In this bilingual exhibition on the life and times of Juana Briones (1802-1889) -- pioneer, founder, healer  we experience the transformation of California under three flags: Spain, Mexico, and the United States. We navigate alongside Juana -- without a formal education yet dynamic, strategic, and resourceful -- through the social, economic, political, and legal upheavals of nineteenth-century California. Through paintings, maps, portraits, legal documents, and artifacts, we realize a vision of Juana Briones as a woman adaptable yet undaunted in her pursuits. More broadly, through her accomplishments -- as mother, landowner, business woman, and humanitarian -- we glimpse how some women, including those of Mexican and Spanish descent, influenced our state's history on a wide-ranging yet distinctively human scale.
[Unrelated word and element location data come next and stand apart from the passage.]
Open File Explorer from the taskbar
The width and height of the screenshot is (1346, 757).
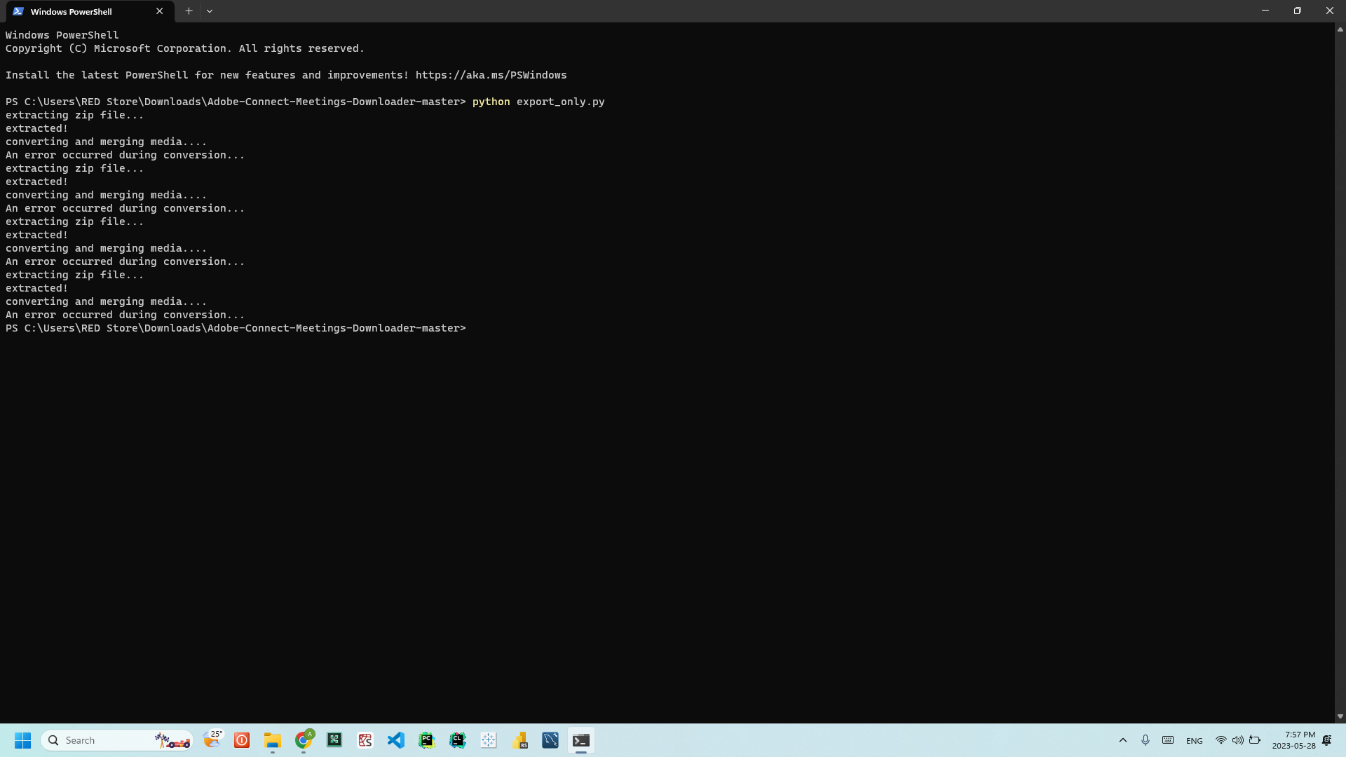pyautogui.click(x=273, y=739)
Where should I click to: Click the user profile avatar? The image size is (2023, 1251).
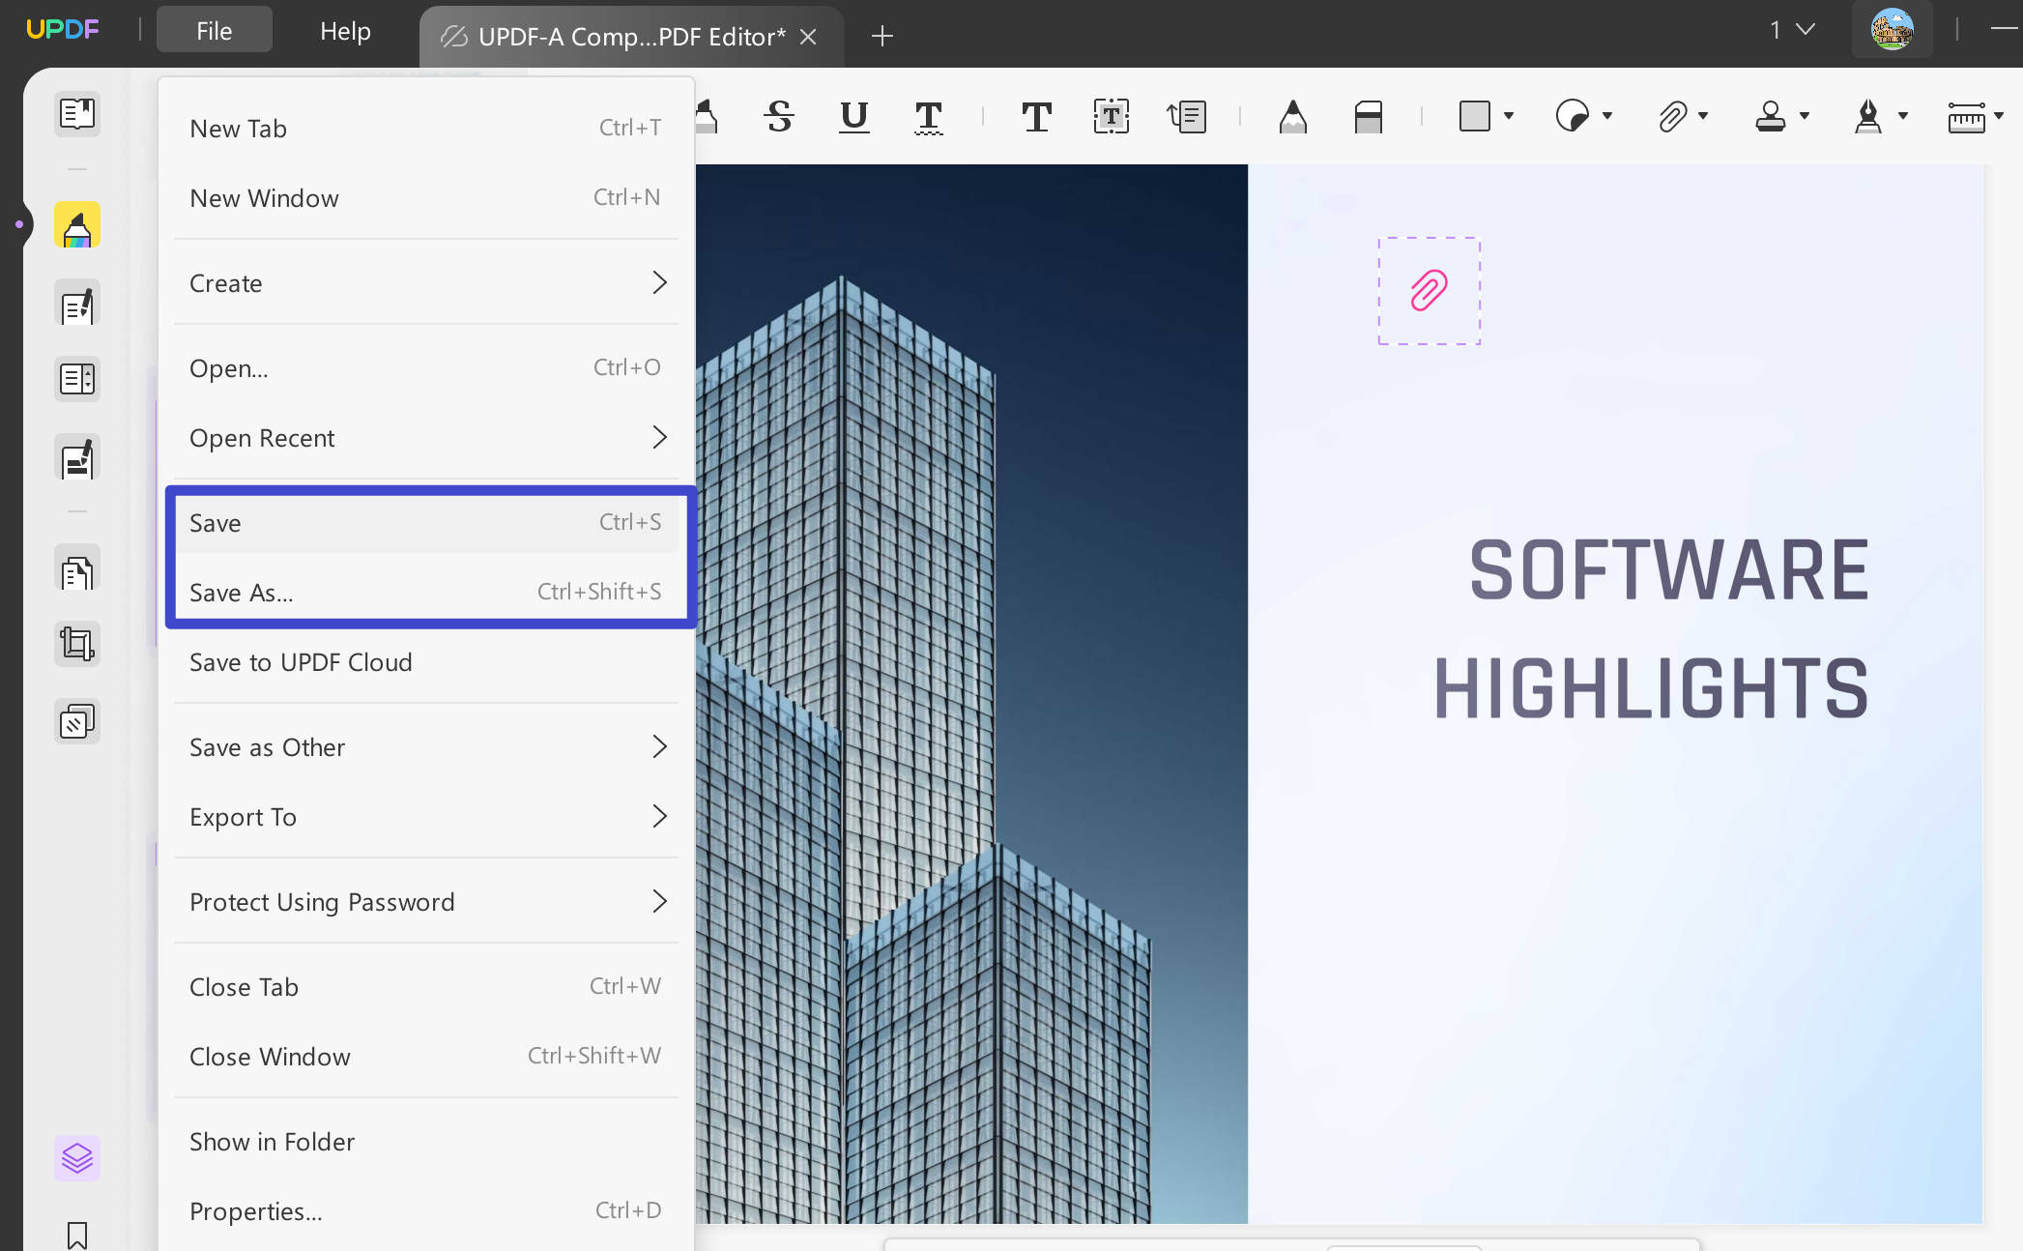point(1892,29)
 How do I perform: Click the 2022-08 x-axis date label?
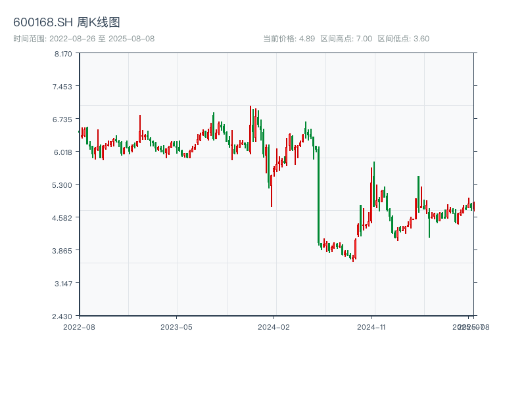point(79,326)
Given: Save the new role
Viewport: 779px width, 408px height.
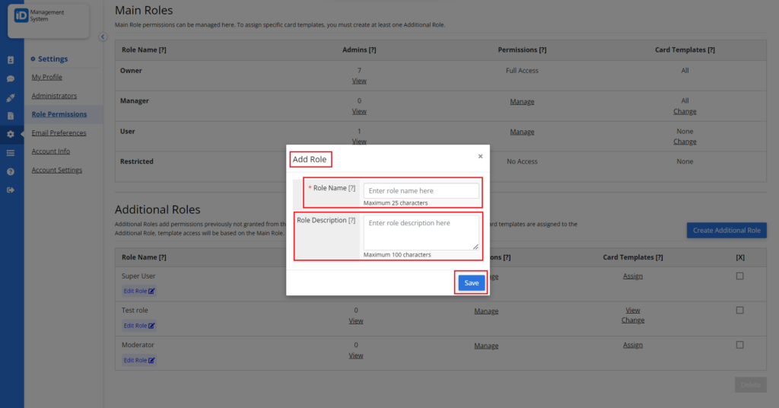Looking at the screenshot, I should pyautogui.click(x=471, y=282).
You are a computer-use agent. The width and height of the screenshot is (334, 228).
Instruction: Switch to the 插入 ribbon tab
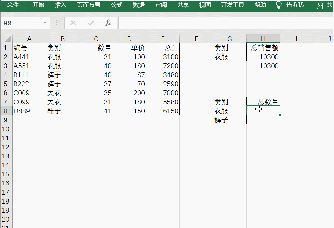tap(60, 5)
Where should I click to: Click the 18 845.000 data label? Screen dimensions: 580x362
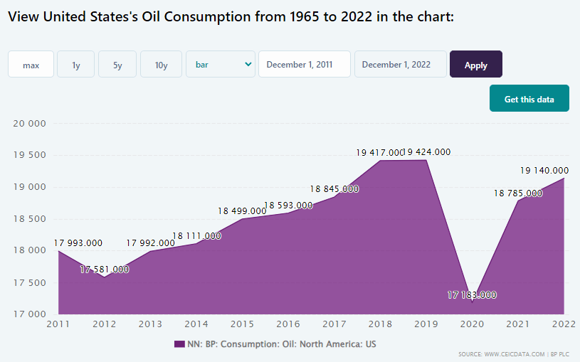pos(334,188)
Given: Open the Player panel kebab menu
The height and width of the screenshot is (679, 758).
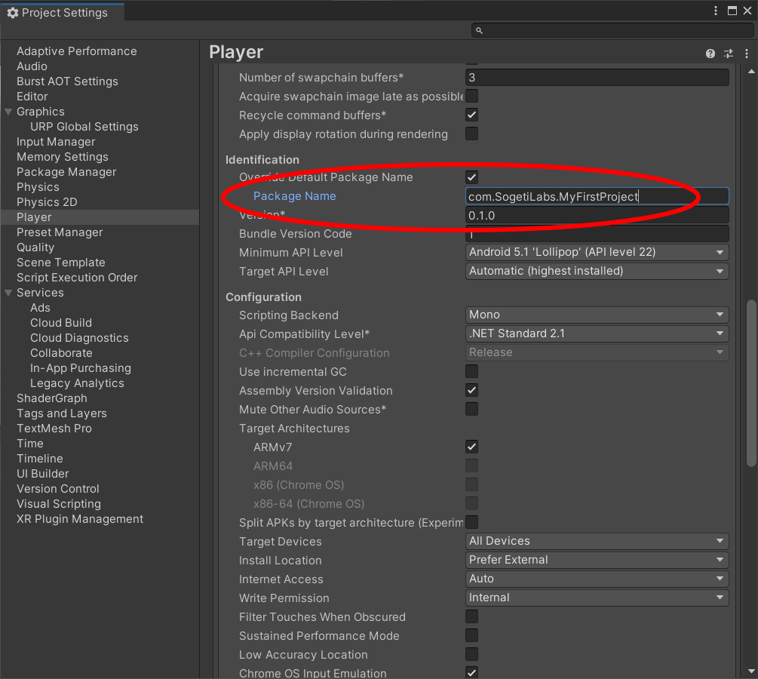Looking at the screenshot, I should tap(744, 54).
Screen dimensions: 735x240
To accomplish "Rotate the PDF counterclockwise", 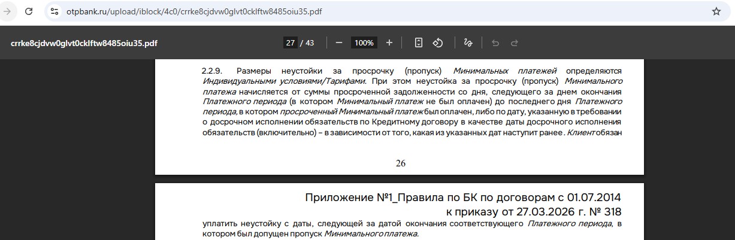I will coord(438,42).
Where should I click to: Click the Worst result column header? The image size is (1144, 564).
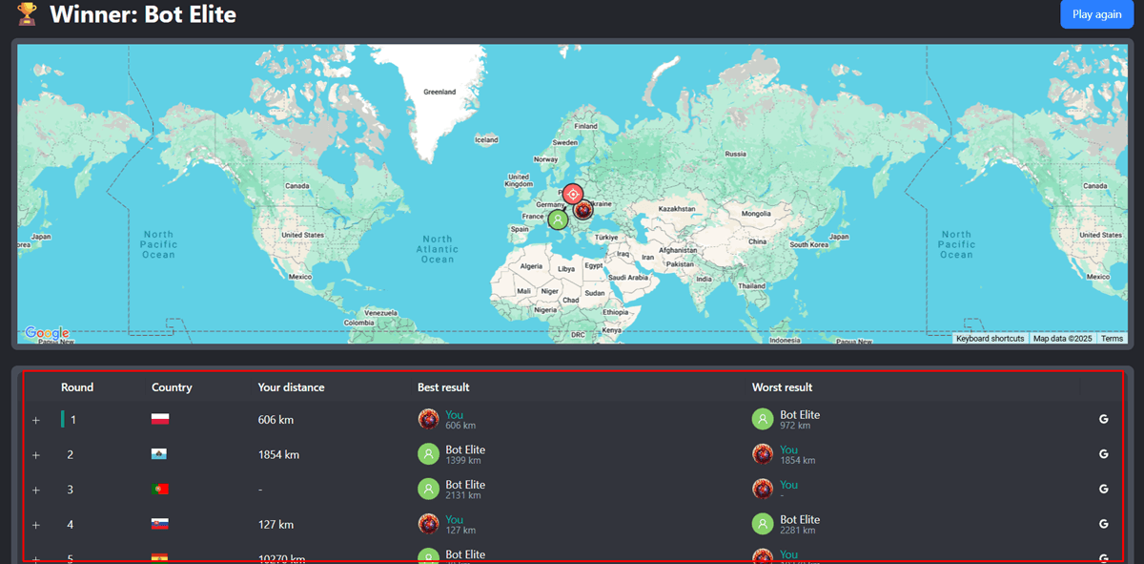[x=782, y=387]
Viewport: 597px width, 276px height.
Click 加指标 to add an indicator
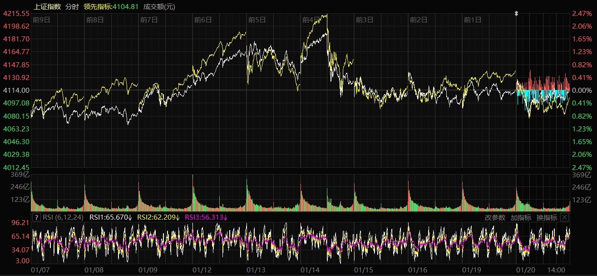[x=521, y=217]
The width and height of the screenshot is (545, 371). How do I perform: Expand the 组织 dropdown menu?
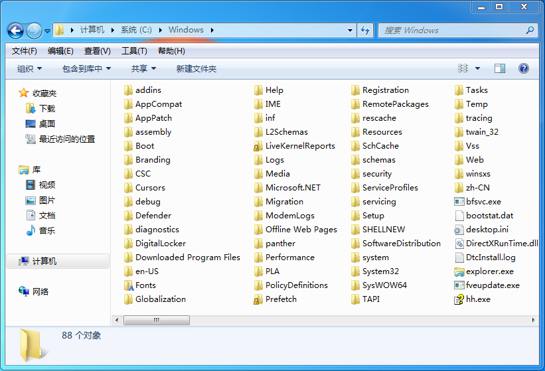pyautogui.click(x=29, y=68)

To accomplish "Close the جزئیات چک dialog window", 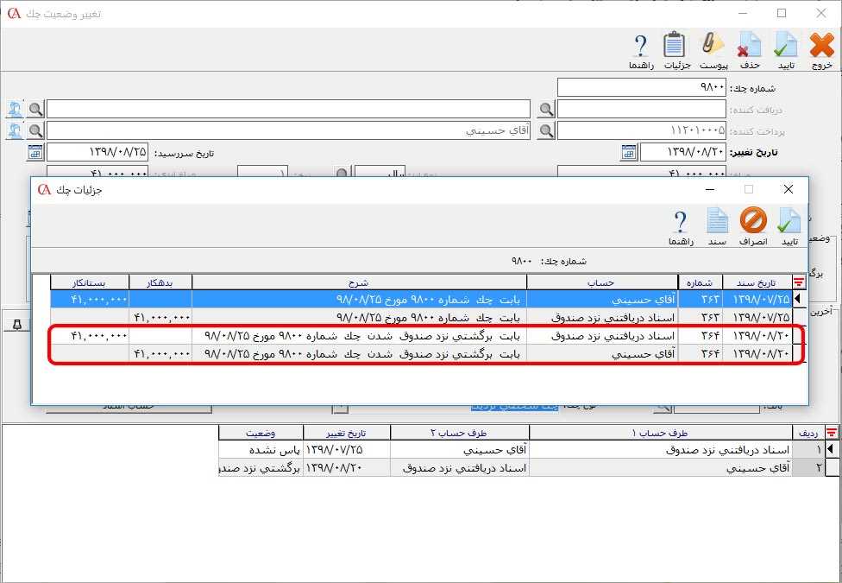I will tap(788, 189).
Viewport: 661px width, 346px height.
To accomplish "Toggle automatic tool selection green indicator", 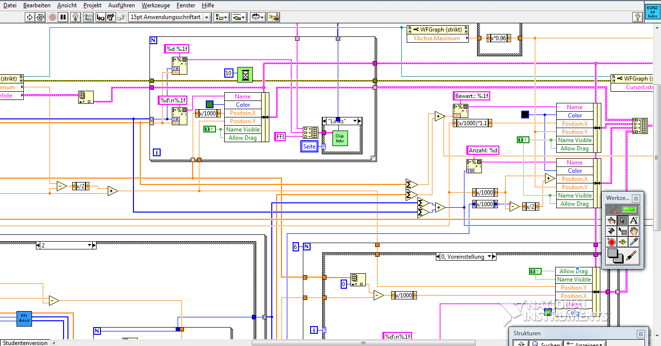I will pos(629,210).

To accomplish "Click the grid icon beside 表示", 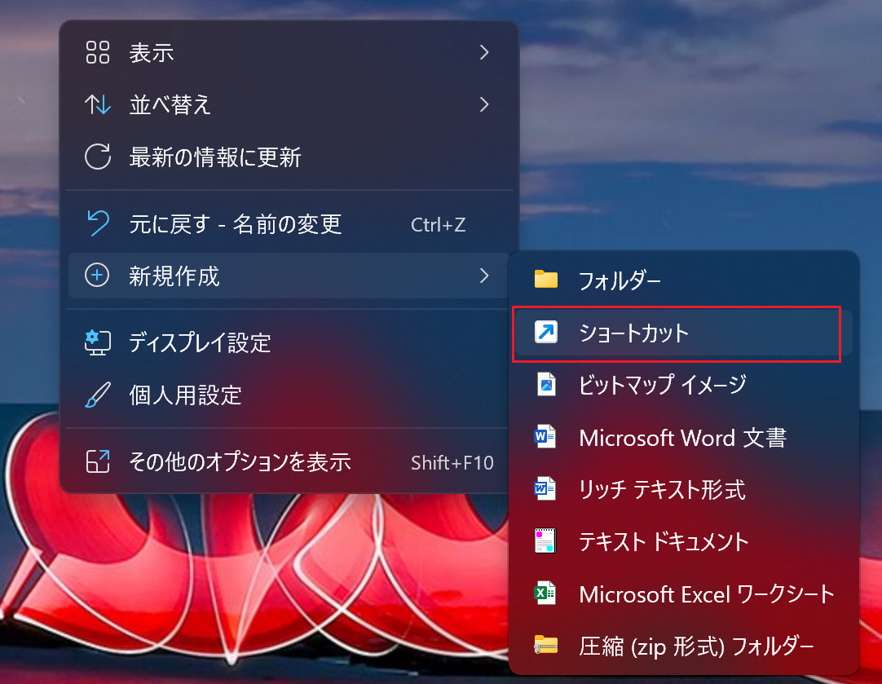I will tap(97, 52).
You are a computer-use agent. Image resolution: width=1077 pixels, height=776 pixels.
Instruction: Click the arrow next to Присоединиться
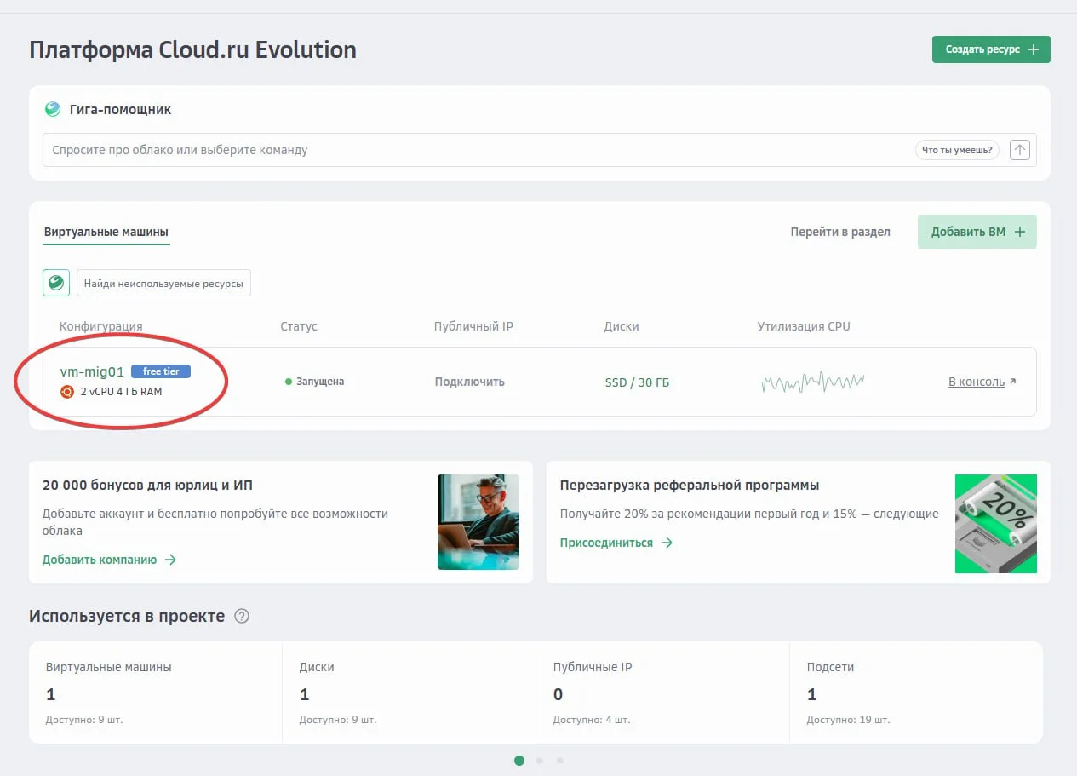(x=667, y=543)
In her time, this remarkable Californian of Spanish and African descent managed a farm and a dairy in Yerba Buena (later San Francisco) -- one of the town's earliest residents. She purchased and operated a 4,439-acre ranch in present-day Palo Alto. She adopted Native American orphans and used her skills as a curandera (healer) in the community. She filed for an ecclesiastic separation from her abusive husband -- a rarity in her time. She successfully defended her land claims in U.S. courts, becoming one of the state's first women to own property. No photograph exists of Juana Briones. Yet, from the objects in this exhibition an image begins to form in our minds of this potent, resourceful, and creative woman who convincingly represents the spirit and promise of our state.